How Thomas Brassey gave the world the rail thing

Richmond railway bridge
Richmond railway bridge

Thomas Brassey made East Sussex his home towards the end of an extraordinary career in which he rose to become the greatest builder of railways the world has ever known.

Thomas Brassey made East Sussex his home towards the end of an extraordinary career in which he rose to become the greatest builder of railways the world has ever known. Incredibly, his engineering expertise was also crucial to the defeat of Russia in the Crimean War.

Normanhurst, Catsfield

Normanhurst, Catsfield

Brassey was born in Cheshire in November 1805, just two weeks after the Battle of Trafalgar. The son of a yeoman farmer, his first employment was as a surveyor and he was successful enough to soon become manager of the company.

His first big railway construction project came in 1835 with a section of the Grand Junction line. Over the next dozen or so years he would be involved in the building of around a third of the railways in Britain.
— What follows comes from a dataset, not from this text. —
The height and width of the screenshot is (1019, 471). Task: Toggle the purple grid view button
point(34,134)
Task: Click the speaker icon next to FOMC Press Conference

During this same period Brassey also worked abroad and would be responsible for constructing three quarters of France’s railways and scores of lines in the Netherlands, Italy, Prussia and Spain.

Outside of Europe, Brassey’s prodigious engineering appetite earned him work in Canada, Australia, South America and India. Indeed, by the time of death in 1870 it was estimated that Thomas Brassey had been involved in some way in one in every twenty miles of railway in the world with the biggest bridges, longest tunnels, most soaring viaducts and remotest routes all achieved with his participation.

Brassey even designed locomotives and was well acquainted with engine genius Robert Stephenson. He was also keenly interested in the pioneer steamship industry, ironworks and water supply and sewage systems. He built part of Bazalgette’s London sewer network that has stood the test of time and is still very much in use today. Becoming very wealthy very quickly, Brassey was a major shareholder in Brunel’s famous ship, “The Great Eastern”, the only vessel able to lay a robust transatlantic telegraph cable between Ireland and Newfoundland. In 1866 The Times reported: "It is a great work, a glory to our age and nation, and the men who have achieved it deserve to be truly honoured.”

Brassey epitomized the Victorian work ethic being seemingly tireless, hugely innovative and most benevolent to his loyal employees. At one time he had construction projects on the go in Europe, India, Australia and South America that collectively had 80,000 men on the payroll. Brassey ensured that all of his work was of the highest quality and he was only once mired in controversy. This occurred in 1846 when the Barentin Viaduct on the Rouen to Le Havre rail line collapsed following days of torrential rain. The finger of suspicion pointed at the poor quality of lime used to make the mortar. The contract had stipulated that this must be obtained locally. Brassey ordered the viaduct rebuilt entirely at his own expense but this time sourced lime of his preference. The replacement structure stands to this day.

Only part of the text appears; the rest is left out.